Although good schematics cannot guarantee good wiring, good wiring starts with good schematics. When drawing the schematic diagram, you must think carefully and consider the signal flow direction of the whole circuit. If there is a normal and stable signal flow from left to right in the schematic diagram, then there should be the same good signal flow on the PCB. Give as much useful information as possible on the schematic diagram. Because sometimes the circuit design engineer is absent, customers will ask us to help solve the circuit problems. Designers, technicians and engineers engaged in this work will be very grateful, including us.
In addition to the common reference identifier, power consumption and error tolerance, what information should be given in the schematic diagram? Here are some suggestions to turn a common schematic into a first-class schematic. Add waveform, mechanical information about housing, length of printed wire and blank area; Indicate which components need to be placed on the PCB; Give adjustment information, element value range, heat dissipation information, control impedance printed wire, notes, and brief circuit action description
Just as in a PCB, position determines everything. It is very important to place a circuit on a PCB, to install its specific circuit components, and to identify other adjacent circuits
Usually, the positions of input, output and power supply are predetermined, but the circuits between them need to "give play to their creativity". This is why paying attention to the details of cabling can pay off handsomely. Start from the position of key components, and consider according to the specific circuit and the entire PCB. Specifying the location of key components and the path of signals from the beginning helps to ensure that the design achieves the desired work objectives. Getting the right design once can reduce cost and pressure - and shorten the development cycle.
It is a very important aspect in the process to bypass the power supply at the power supply end of the amplifier in order to reduce noise - including high-speed operational amplifiers or other high-speed circuits. There are two common configuration methods for bypass high-speed operational amplifiers.
Power supply terminal grounding: This method is the most effective in most cases. Multiple parallel capacitors are used to directly ground the power supply pin of the operational amplifier. In general, two shunt capacitors are sufficient - but adding shunt capacitors may benefit some circuits.
Shunting capacitors with different capacitance values helps ensure that the power supply pin can only see very low AC impedance in a very wide frequency band. This is especially important at the attenuation frequency of the power supply rejection ratio (PSR) of the operational amplifier. This capacitor helps compensate for the reduced PSR of the amplifier. Maintaining a low impedance ground path over many octave ranges will help ensure that harmful noise does not enter the op amp. Figure 1 shows the advantages of using multiple parallel capacitors. In the low frequency band, large capacitors provide a low impedance grounding path. But once the frequency reaches its own resonant frequency, the capacitance of the capacitor will be weakened, and gradually become inductive. This is why it is important to use multiple capacitors: when the frequency response of one capacitor starts to decline, the frequency response of the other capacitor starts to function, so it can maintain a very low AC impedance in many octave ranges.

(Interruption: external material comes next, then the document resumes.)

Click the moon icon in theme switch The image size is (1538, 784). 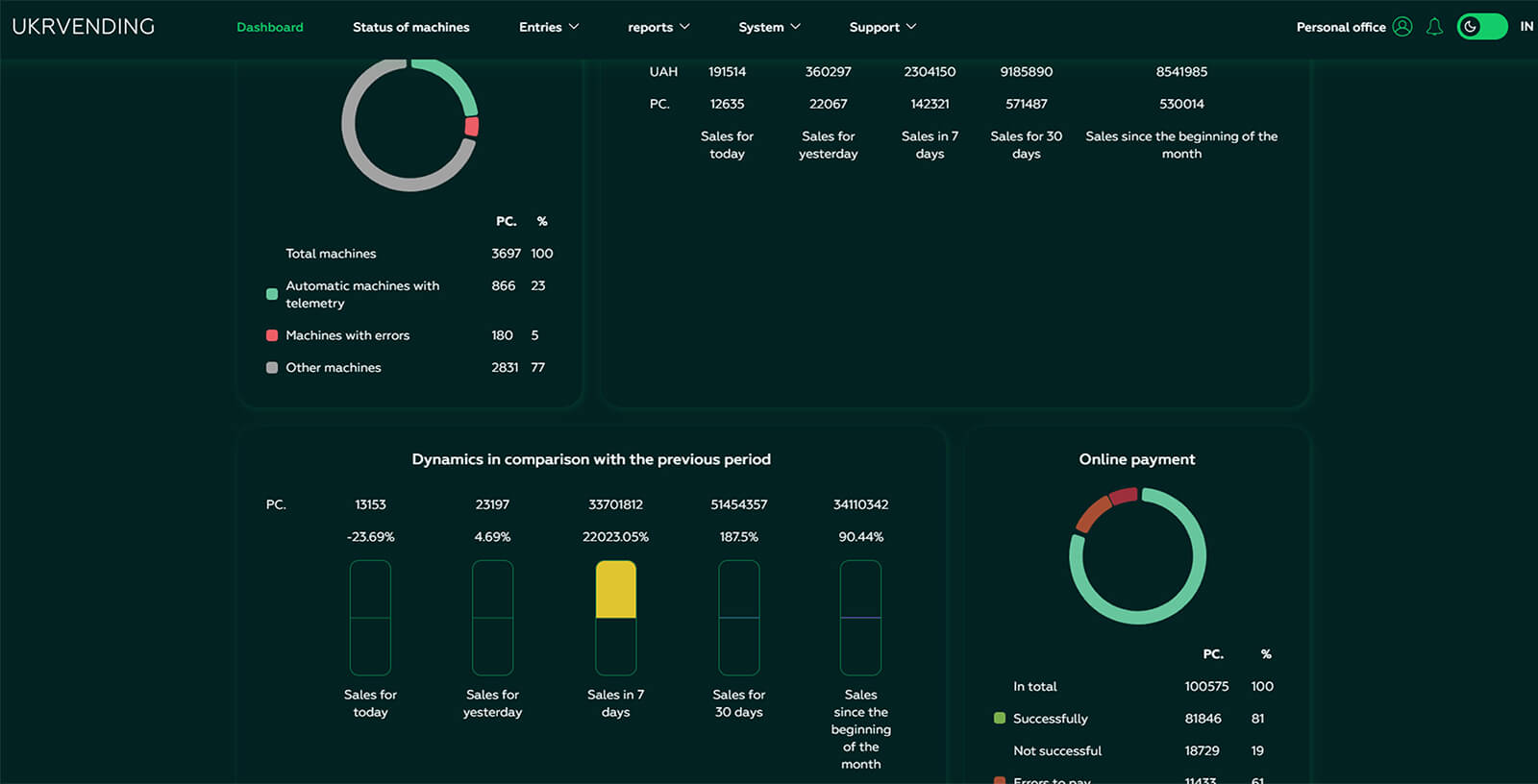[x=1470, y=27]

In fact, the content to be discussed is far more than that mentioned in this article, but we will highlight some key features and encourage readers to further explore this topic. At the end of this paper, relevant references are listed.

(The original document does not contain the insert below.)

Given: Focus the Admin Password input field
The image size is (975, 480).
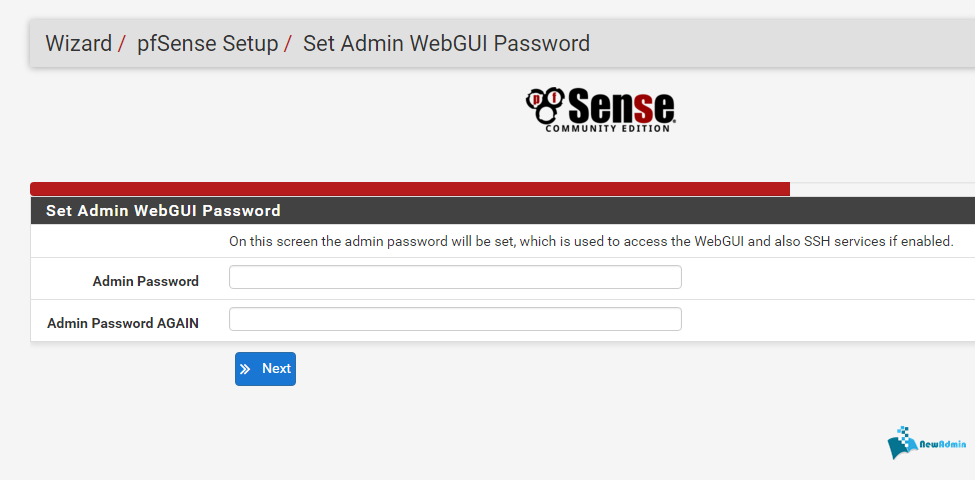Looking at the screenshot, I should 455,277.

The ground plane acts as a common reference voltage, providing shielding, cooling and reducing parasitic inductance (but it also increases parasitic capacitance). Although there are many advantages to using a ground plane, you must be careful when implementing it, because it has some limitations on what you can and cannot do.
Ideally, the PCB should have a layer dedicated to the ground plane. This will produce the best results when the entire plane is not damaged. Never use the area of the grounding plane in this special layer to connect other signals. Since the grounding plane can eliminate the magnetic field between the conductor and the grounding plane, the inductance of the printed wire can be reduced. If a certain area of the grounding plane is damaged, unexpected parasitic inductance will be introduced to the printed PCB wires above or below the grounding plane.
Because the ground plane usually has a large surface area and cross-sectional area, the resistance of the ground plane is kept to a minimum. In the low frequency band, the current will choose the path with the least resistance, but in the high frequency band, the current will choose the path with the least resistance.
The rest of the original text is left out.